Peng Luo
Senior ML/LLM Engineer & MLOps Specialist
ShangHai China
Passionate Senior LLM Engineer with 7+ years experience developing production AI/LLM systems. Proven expertise in developing LLMs GenAI services, and building ML infrastructure.
Featured Projects
My latest work in LLM, RAG systems, and ML infrastructure
RAG ChatbotLive Demo
RAG chatbot with intent-based retrieval, optimized memory (60–70% token savings), and hybrid search
RAG chatbot built with FastAPI, featuring intent-based retrieval (skips vector search for small talk), optimized memory with relevance filtering (60–70% token savings vs sliding window), and hybrid search (vector + BM25 with RRF). Key aspects: BGE-M3 local embeddings (free), Redis embedding cache, LLM reranking (top 50 → top 5), multiple chunking strategies (fixed, semantic, recursive), and 335+ tests with 80%+ coverage.
4-bit QLoRA Post-Training
Cross-platform QLoRA fine-tuning for LLMs on NVIDIA GPU and Apple Silicon — SFT, DPO, domain adaptation
A cross-platform QLoRA framework for fine-tuning LLMs on consumer hardware. Supports NVIDIA GPU (4-bit quantization via bitsandbytes) and Apple Silicon (bf16 via Metal Performance Shaders) with automatic platform detection — zero config needed. Key aspects: 84% memory reduction via NF4 quantization (NVIDIA), native bf16 training on Apple Silicon, multiple fine-tuning techniques (SFT, Domain Adaptation, DPO), and a finance domain specialization.

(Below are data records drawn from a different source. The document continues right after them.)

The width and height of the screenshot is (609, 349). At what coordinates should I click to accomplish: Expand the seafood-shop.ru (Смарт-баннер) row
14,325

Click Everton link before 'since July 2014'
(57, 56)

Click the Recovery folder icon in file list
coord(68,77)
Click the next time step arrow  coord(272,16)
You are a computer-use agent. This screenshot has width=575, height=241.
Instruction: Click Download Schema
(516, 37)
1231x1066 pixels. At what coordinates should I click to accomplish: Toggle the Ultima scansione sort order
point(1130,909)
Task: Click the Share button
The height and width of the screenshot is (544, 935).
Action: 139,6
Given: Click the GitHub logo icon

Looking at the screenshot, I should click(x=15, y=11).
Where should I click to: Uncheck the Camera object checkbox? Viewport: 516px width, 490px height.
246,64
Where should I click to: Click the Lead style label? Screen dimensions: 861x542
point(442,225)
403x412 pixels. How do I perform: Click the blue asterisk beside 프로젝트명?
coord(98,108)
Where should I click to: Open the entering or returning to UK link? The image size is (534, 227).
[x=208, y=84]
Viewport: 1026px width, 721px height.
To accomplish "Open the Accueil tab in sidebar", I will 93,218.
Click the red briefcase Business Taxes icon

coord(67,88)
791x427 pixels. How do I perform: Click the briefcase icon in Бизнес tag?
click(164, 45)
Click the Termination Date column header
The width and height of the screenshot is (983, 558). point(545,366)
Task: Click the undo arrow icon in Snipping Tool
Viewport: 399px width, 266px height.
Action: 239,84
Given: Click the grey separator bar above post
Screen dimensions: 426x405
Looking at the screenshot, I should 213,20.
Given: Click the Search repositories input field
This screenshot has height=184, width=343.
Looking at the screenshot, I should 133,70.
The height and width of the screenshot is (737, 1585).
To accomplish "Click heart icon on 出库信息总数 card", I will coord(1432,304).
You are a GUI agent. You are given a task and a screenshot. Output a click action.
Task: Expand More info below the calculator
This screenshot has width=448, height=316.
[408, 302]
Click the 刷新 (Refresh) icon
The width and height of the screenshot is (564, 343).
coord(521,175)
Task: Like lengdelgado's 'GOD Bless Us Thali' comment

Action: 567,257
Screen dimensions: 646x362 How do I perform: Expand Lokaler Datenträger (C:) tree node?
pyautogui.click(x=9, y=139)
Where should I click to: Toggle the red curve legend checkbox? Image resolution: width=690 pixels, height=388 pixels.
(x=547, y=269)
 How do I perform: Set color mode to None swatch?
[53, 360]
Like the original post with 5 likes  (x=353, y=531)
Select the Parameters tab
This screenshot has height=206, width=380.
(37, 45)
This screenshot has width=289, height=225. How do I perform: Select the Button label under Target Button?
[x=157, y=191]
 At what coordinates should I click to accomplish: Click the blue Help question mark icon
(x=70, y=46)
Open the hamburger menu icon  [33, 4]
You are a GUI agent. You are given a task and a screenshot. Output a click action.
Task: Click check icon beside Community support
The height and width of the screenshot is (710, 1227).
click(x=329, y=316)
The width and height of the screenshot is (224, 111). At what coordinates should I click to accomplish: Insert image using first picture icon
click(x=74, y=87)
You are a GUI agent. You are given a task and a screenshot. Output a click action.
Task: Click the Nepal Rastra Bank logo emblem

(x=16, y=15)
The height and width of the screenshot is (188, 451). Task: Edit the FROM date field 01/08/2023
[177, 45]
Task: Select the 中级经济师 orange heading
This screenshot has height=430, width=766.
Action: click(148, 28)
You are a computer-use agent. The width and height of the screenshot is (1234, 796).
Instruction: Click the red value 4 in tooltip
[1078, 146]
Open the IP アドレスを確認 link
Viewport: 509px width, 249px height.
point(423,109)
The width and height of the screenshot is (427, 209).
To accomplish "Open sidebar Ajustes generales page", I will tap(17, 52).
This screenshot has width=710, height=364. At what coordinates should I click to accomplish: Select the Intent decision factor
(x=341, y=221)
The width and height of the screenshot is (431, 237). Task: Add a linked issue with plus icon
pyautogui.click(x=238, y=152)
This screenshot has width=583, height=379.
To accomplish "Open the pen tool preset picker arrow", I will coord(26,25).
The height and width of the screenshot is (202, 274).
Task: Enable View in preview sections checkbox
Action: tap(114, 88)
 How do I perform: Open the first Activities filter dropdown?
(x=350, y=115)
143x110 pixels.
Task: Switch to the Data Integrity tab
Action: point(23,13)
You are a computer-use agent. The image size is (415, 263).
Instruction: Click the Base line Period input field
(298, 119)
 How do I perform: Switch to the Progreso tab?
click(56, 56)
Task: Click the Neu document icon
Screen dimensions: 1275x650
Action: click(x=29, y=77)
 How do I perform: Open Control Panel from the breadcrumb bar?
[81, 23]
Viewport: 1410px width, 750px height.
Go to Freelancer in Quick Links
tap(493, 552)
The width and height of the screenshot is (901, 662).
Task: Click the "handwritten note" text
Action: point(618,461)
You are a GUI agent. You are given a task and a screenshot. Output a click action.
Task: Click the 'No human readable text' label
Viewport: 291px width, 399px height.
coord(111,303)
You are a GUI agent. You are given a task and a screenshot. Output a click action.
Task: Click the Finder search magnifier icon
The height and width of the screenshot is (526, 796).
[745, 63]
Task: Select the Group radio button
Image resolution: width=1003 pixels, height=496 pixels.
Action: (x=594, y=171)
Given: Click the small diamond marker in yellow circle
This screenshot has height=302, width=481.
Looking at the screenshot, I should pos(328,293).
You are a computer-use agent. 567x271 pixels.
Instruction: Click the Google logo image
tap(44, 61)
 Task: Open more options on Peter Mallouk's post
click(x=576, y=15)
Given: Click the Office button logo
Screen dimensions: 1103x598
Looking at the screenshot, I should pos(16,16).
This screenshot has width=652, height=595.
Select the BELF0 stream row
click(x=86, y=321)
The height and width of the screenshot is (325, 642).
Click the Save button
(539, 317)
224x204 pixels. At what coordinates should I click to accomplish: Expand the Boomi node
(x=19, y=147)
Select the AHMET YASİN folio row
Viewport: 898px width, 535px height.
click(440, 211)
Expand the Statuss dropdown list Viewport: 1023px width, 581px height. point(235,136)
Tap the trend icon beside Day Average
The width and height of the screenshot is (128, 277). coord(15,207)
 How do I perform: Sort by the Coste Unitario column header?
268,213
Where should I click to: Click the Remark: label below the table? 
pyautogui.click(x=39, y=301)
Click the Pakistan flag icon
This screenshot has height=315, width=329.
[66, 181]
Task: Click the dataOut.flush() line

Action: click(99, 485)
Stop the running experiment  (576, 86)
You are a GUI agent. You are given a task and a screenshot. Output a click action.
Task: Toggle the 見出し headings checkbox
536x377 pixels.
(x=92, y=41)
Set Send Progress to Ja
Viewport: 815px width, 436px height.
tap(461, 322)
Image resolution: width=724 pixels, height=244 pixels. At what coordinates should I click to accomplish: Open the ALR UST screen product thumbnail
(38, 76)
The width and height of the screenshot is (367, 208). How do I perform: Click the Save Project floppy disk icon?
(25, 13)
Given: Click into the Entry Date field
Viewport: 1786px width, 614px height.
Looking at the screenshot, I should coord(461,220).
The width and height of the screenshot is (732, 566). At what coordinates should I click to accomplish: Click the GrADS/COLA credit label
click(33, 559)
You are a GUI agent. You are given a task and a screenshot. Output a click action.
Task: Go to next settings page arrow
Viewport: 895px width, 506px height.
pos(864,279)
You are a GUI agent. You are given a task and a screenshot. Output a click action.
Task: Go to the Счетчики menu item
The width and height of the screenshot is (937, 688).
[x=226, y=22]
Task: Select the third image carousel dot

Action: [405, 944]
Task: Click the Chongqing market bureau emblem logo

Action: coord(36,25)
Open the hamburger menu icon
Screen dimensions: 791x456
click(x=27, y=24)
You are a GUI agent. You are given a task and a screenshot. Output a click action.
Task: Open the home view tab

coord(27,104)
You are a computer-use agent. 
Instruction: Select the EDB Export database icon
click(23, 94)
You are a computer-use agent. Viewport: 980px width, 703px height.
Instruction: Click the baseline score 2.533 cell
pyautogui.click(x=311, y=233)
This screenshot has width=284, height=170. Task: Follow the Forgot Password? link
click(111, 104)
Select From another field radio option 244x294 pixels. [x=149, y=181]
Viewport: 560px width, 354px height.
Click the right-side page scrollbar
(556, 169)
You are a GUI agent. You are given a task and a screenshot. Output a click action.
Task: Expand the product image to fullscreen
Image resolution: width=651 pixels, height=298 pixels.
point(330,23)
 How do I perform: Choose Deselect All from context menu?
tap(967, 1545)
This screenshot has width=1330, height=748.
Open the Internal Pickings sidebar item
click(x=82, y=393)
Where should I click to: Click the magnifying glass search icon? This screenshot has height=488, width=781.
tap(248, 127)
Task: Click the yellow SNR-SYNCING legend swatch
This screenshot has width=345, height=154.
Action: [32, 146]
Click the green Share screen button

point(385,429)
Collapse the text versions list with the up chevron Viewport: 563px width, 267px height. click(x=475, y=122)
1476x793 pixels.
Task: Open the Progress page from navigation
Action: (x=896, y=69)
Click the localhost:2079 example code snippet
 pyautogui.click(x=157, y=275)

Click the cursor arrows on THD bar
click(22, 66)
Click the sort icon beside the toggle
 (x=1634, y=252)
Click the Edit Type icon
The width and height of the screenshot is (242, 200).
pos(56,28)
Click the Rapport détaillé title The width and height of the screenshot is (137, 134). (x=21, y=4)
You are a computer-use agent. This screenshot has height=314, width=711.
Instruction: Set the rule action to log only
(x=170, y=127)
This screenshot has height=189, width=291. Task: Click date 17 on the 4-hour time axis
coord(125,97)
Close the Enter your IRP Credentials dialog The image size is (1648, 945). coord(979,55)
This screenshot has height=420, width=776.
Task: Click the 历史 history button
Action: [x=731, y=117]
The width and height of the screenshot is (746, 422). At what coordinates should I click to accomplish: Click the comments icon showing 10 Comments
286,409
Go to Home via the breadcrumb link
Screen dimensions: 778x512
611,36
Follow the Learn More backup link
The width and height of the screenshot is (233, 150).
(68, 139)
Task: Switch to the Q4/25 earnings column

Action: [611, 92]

Stock Analysis Multi-Agent SystemLive Demo
AI-powered stock analysis with LangGraph orchestration, 7 specialized agents, backtesting, and enterprise monitoring
A production-grade multi-agent system for stock market analysis powered by LangGraph orchestration. Features 7 specialized agents working together: Data Collection, Technical Analysis, Fundamental Analysis, Sentiment Analysis, Risk Assessment, Decision Making, and Report Generation. Key aspects: State-based workflow management with PostgreSQL persistence, resilience patterns (retry, circuit breaker, timeout protection), real-time monitoring with metrics and alerts, and Backtrader integration for strategy backtesting.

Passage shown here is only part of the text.